# start of Document segment

Building a hotel at the Adelaide Oval makes great — even necessary — business sense, writes David Penberthy. The problem is how the stadium management went about it.

Adelaide Oval hotel proposal

The construction of a private hotel at Adelaide Oval makes perfect business sense.

The politics around this project are now a shambles.

We have a lamentable situation where the taxpayer-funded jewel in the crown of our sporting and entertainment culture is regarded as a rogue entity by Adelaide City Council, many hoteliers and every political party outside of government.

Much of this is the predictable bleating of old Adelaide, living in fear as it does of anything different and new.

But as someone who supports the project, albeit with aesthetic grievances about bolting a hotel onto something that is, in its current unsullied form an architectural masterpiece, I think the blame for the political stand-off also rests with the Oval’s management.

It is worth looking at the business case for the project, because it’s being lost in the noise.

There is a widely held view that the Oval is a massive cash cow. It most certainly is that. The problem is that everyone wants to milk it.

Almost all of the millions that wash through its doors in the form of tickets, memberships and merchandise end up in the hands of someone else — our two AFL clubs, Cricket Australia, the AFL, SAGA and the SANFL. It is through match day catering, concerts, weddings and conferences that the Stadium Management Authority can recoup any dough for itself. Even then it has to give most of it away.

Its overheads are massive, and increasing. Its power bill went from $1.5 million in 2016 to $2.5 million in 2017.

# end of Document segment
# start of Entries provided

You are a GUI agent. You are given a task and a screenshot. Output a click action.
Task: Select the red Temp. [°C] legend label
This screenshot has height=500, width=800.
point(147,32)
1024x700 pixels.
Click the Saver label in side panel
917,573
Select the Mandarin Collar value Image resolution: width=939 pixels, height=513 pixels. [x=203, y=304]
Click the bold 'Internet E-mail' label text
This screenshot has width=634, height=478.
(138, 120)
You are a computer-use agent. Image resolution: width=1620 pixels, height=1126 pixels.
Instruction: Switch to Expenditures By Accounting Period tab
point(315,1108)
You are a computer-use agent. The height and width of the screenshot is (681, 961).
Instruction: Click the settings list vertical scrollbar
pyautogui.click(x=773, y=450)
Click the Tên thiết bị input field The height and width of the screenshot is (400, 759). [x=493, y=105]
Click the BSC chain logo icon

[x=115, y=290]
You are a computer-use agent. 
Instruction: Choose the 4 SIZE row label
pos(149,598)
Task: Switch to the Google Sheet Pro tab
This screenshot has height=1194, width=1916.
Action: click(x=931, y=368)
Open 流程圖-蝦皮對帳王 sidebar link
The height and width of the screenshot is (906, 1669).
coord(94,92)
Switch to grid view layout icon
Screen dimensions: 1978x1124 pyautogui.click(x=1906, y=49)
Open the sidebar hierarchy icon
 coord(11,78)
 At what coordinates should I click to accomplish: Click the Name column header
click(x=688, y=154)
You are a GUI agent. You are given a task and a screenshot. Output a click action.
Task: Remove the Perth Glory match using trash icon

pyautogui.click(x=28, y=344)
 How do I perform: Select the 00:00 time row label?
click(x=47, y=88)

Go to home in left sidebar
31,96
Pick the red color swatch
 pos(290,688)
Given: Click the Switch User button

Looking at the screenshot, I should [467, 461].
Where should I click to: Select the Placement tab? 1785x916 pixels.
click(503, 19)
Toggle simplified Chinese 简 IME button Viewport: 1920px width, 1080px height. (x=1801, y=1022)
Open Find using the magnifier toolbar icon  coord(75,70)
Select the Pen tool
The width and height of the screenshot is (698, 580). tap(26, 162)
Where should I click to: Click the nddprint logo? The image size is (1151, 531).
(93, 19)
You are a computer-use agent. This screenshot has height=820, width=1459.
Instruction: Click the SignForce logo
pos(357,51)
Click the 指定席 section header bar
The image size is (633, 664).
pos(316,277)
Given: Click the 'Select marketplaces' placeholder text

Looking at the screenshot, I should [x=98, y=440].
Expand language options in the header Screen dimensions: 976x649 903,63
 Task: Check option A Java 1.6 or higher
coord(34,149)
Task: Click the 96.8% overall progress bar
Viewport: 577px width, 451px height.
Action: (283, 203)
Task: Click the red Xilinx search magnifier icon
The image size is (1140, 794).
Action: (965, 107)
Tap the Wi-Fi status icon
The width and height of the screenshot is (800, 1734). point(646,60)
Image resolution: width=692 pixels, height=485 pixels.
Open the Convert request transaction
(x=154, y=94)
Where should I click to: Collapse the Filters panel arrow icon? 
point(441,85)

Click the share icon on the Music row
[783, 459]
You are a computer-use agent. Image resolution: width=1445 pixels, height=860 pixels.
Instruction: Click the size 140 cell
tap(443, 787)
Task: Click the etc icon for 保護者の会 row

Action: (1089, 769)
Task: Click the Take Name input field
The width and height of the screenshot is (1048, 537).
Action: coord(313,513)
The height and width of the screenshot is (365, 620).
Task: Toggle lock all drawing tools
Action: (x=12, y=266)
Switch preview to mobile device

# end of Entries provided

■ Exercises to complete
**1)** In the piece on the Adelaide Oval hotel proposal, change "architectural masterpiece" to "design landmark" and write out the passage starting at "Much of this" and ending at "in the noise.".
**2)** Summarize the piece on the Adelaide Oval hotel proposal in two sentences.

■ Exercise solutions
**1)**
Much of this is the predictable bleating of old Adelaide, living in fear as it does of anything different and new.

But as someone who supports the project, albeit with aesthetic grievances about bolting a hotel onto something that is, in its current unsullied form an design landmark, I think the blame for the political stand-off also rests with the Oval’s management.

It is worth looking at the business case for the project, because it’s being lost in the noise.

**2)** The writer sees a private hotel at Adelaide Oval as sound business but calls the politics around it a shambles, with part of the blame for the stand-off resting on the Oval's management. The Oval is a cash cow, yet most of its revenue goes to the clubs and sporting bodies, so the Stadium Management Authority must earn its money from catering, concerts, weddings and conferences while its overheads, including its power bill, keep rising.